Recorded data
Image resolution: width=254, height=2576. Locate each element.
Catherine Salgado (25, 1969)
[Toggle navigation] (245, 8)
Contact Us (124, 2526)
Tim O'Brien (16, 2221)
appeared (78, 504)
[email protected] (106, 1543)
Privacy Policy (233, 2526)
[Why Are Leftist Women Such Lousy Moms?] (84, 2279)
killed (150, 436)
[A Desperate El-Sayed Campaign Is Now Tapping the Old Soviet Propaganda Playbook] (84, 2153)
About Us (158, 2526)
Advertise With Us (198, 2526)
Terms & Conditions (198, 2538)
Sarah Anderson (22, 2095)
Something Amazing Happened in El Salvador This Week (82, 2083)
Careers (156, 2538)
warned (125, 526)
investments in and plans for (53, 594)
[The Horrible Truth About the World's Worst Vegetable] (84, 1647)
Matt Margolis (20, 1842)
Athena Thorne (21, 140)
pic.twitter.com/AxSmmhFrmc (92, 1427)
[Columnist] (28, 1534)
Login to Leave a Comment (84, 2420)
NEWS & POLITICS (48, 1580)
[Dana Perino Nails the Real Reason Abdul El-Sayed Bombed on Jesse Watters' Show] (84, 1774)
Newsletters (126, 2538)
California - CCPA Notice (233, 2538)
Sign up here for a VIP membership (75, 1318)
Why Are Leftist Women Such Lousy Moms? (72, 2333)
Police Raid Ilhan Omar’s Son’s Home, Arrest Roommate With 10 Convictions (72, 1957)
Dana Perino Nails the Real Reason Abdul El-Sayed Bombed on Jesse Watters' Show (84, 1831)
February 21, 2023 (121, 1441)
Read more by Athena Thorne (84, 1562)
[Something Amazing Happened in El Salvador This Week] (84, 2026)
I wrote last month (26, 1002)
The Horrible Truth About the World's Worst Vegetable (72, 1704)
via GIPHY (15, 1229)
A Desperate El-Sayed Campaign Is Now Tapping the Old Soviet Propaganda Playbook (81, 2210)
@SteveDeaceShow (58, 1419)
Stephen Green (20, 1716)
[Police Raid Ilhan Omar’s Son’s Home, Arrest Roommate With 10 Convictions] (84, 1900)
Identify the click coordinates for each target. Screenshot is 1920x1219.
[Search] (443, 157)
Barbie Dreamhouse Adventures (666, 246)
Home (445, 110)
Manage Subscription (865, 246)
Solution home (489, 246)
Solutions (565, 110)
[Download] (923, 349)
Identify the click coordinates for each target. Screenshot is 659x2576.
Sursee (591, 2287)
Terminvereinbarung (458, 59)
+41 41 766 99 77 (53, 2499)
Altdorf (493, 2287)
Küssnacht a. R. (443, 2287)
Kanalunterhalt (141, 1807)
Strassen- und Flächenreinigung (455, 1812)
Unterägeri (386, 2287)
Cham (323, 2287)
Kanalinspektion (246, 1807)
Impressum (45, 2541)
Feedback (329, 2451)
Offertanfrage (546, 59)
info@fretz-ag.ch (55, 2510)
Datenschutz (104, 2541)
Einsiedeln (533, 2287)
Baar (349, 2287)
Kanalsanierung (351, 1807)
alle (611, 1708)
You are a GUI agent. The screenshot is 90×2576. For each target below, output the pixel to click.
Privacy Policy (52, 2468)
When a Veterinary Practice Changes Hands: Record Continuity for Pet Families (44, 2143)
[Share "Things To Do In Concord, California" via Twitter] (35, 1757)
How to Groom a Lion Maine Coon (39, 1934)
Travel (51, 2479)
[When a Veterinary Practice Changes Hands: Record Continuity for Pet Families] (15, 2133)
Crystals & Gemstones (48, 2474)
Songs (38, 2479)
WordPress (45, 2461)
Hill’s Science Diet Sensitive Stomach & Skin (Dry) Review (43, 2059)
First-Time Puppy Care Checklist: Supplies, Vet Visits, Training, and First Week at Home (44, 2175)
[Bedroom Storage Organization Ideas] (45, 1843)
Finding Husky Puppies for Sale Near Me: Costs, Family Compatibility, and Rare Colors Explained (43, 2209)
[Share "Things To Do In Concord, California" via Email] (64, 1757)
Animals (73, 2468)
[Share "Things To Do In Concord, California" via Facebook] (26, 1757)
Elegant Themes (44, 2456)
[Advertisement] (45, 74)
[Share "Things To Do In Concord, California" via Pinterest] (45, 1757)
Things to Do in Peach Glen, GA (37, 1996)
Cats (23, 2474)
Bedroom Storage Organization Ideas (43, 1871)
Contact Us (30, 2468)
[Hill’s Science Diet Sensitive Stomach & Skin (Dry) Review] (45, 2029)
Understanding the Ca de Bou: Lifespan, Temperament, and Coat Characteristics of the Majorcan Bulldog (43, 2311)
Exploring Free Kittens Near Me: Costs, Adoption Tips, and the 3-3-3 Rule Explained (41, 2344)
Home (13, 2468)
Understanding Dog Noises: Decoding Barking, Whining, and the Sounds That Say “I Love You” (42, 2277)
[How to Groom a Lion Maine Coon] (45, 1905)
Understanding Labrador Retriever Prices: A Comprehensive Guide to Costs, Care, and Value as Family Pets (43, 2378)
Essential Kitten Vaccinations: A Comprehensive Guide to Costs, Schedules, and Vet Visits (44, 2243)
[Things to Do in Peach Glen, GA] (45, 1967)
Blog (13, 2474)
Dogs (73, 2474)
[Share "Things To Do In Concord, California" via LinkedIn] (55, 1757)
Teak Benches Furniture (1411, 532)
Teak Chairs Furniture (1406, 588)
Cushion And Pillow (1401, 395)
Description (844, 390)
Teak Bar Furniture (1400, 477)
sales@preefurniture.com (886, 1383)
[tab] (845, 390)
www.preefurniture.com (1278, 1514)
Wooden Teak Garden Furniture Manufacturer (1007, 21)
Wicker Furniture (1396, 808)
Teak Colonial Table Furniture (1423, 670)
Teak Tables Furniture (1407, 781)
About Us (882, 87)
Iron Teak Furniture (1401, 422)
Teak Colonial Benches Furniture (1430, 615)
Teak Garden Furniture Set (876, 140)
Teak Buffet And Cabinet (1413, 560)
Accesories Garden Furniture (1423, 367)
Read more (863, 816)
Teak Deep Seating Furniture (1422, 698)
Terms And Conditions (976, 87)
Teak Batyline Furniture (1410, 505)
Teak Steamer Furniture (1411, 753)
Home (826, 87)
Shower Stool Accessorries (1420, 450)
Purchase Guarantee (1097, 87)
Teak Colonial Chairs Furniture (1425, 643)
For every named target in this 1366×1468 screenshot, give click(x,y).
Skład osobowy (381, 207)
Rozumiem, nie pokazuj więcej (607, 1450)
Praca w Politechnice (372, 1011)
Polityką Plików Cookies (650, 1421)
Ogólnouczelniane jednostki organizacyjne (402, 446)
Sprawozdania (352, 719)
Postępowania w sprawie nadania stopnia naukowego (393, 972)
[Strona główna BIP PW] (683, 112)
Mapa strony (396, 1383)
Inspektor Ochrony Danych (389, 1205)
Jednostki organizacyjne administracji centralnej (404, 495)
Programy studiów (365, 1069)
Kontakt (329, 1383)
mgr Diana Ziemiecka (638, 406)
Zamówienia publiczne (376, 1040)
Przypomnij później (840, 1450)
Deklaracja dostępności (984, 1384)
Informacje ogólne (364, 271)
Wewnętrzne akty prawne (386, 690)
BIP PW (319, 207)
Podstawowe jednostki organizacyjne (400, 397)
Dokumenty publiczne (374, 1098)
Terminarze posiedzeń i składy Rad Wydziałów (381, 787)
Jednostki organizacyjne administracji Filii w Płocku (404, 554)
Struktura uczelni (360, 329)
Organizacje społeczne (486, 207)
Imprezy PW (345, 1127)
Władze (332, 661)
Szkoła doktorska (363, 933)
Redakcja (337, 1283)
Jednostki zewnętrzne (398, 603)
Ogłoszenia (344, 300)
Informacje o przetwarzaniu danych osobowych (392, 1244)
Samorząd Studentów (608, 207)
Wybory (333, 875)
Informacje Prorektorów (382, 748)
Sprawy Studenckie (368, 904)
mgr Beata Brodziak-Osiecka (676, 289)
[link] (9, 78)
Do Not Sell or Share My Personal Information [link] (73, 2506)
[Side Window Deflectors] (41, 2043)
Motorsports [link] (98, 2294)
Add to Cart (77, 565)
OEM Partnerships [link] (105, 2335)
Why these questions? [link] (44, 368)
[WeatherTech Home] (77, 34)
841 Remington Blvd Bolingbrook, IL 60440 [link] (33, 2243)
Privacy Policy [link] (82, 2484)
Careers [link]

→ TASK ITEM
Please copy only the lines from the one with "Zamówienia publiczne (376, 1040)" through the final line of the records above, both ends included.

→ TASK SOLUTION
Zamówienia publiczne (376, 1040)
Przypomnij później (840, 1450)
Deklaracja dostępności (984, 1384)
Informacje ogólne (364, 271)
Wewnętrzne akty prawne (386, 690)
BIP PW (319, 207)
Podstawowe jednostki organizacyjne (400, 397)
Dokumenty publiczne (374, 1098)
Terminarze posiedzeń i składy Rad Wydziałów (381, 787)
Jednostki organizacyjne administracji Filii w Płocku (404, 554)
Struktura uczelni (360, 329)
Organizacje społeczne (486, 207)
Imprezy PW (345, 1127)
Władze (332, 661)
Szkoła doktorska (363, 933)
Redakcja (337, 1283)
Jednostki zewnętrzne (398, 603)
Ogłoszenia (344, 300)
Informacje o przetwarzaniu danych osobowych (392, 1244)
Samorząd Studentów (608, 207)
Wybory (333, 875)
Informacje Prorektorów (382, 748)
Sprawy Studenckie (368, 904)
mgr Beata Brodziak-Osiecka (676, 289)
[link] (9, 78)
Do Not Sell or Share My Personal Information [link] (73, 2506)
[Side Window Deflectors] (41, 2043)
Motorsports [link] (98, 2294)
Add to Cart (77, 565)
OEM Partnerships [link] (105, 2335)
Why these questions? [link] (44, 368)
[WeatherTech Home] (77, 34)
841 Remington Blvd Bolingbrook, IL 60440 [link] (33, 2243)
Privacy Policy [link] (82, 2484)
Careers [link]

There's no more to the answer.